Enfin, au vu des contraintes inhérentes au ferroviaire, l’organisation logistique doit aussi changer pour passer davantage par le train. Il s’agit notamment de desserrer les contraintes temporelles, éviter le juste-à-temps et les chaînes logistiques tendues, pour plutôt gérer les stocks de manière à massifier les flux de transport. Cela va par exemple à l’opposé de la tendance actuelle à la hausse du e‑commerce et des livraisons rapides, structurellement défavorables au ferroviaire et pour lesquels la régulation manque grandement15.
Les autres possibilités de report modal
Le transport ferroviaire constitue la principale opportunité de report modal pour réduire les émissions de CO2 du fret intérieur à la France. Mais d’autres possibilités existent sur les segments de la logistique mondiale, nationale ou locale.
À l’échelle intercontinentale, il s’agit de prioriser autant que possible le transport maritime plutôt que le fret aérien, qui émet de l’ordre de 100 fois plus de CO2 par tonne transportée16. Au vu de son coût bien supérieur, l’avion est davantage utilisé pour les produits à forte valeur ajoutée ou lorsque les délais sont contraints, comme pour les denrées alimentaires périssables. De plus en plus, des acteurs du e‑commerce investissent également dans ce fret aérien pour les livraisons rapides, une tendance très défavorable à limiter.

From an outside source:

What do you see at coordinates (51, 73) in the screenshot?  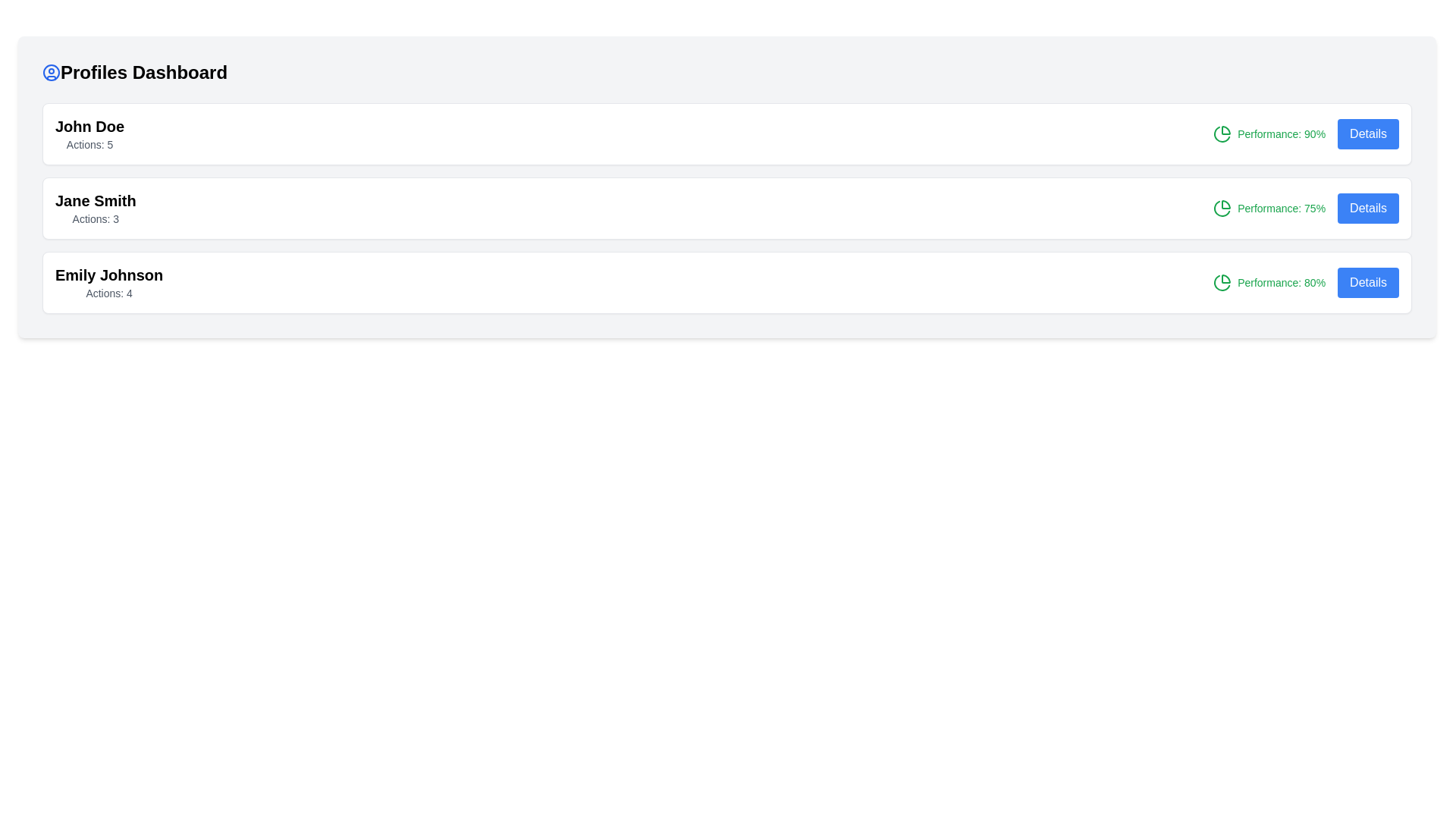 I see `the profile icon located to the left of the 'Profiles Dashboard' text in the dashboard section` at bounding box center [51, 73].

Pour les transports nationaux et en complément du fret ferroviaire, du report modal est aussi possible via le transport fluvial. Son développement est essentiellement limité par des contraintes géographiques et par les voies navigables disponibles, qui expliquent une part modale de 2 % actuellement. Des potentiels de développement et de report depuis le routier existent cependant, sur les grands axes, les liaisons inter-bassins ou encore pour la livraison dans le centre des agglomérations connectées à un fleuve navigable17. Enfin, pour la livraison des derniers kilomètres, la cyclologistique en vélos cargos peut permettre de remplacer une part importante des véhicules utilitaires légers. Par unité transportée, le bénéfice climatique de ce report est très fort, d’autant plus s’il s’agissait auparavant de livraisons rapides et peu optimisées réalisées en utilitaires thermiques. Cependant, au global, le gain sur les émissions du transport de marchandises est limité, car la demande adressable reste limitée (les distances et les volumes étant relativement faibles pour les vélos cargos). Des bénéfices plus importants se feront en revanche sentir sur la réduction de la pollution de l’air, de la consommation d’espace, de ressources, du bruit ou encore de la dangerosité pour les autres usagers.
Conclusion
Les objectifs de report modal ont sûrement été trop ambitieux par rapport aux efforts de transformation nécessaires à leur atteinte et aux inerties qui existent dans le transport de marchandises. Pourtant, des ruptures sont nécessaires pour atteindre les objectifs de décarbonation, justifiant des objectifs de report modal ambitieux. Seulement, les politiques publiques ont été et sont encore loin d’engager de forts reports, à la fois par un soutien insuffisant au transport ferroviaire, en termes d’investissement ou de soutiens à l’activité. Mais aussi et même surtout parce que la seule politique de l’offre (ou de soutien) pour le ferroviaire est insuffisante pour envisager de contester sérieusement l’hégémonie actuelle du transport routier18. C’est pourtant quasi-exclusivement avec ce biais qu’est encore envisagée la politique de report modal en France, malgré les échecs des politiques passées.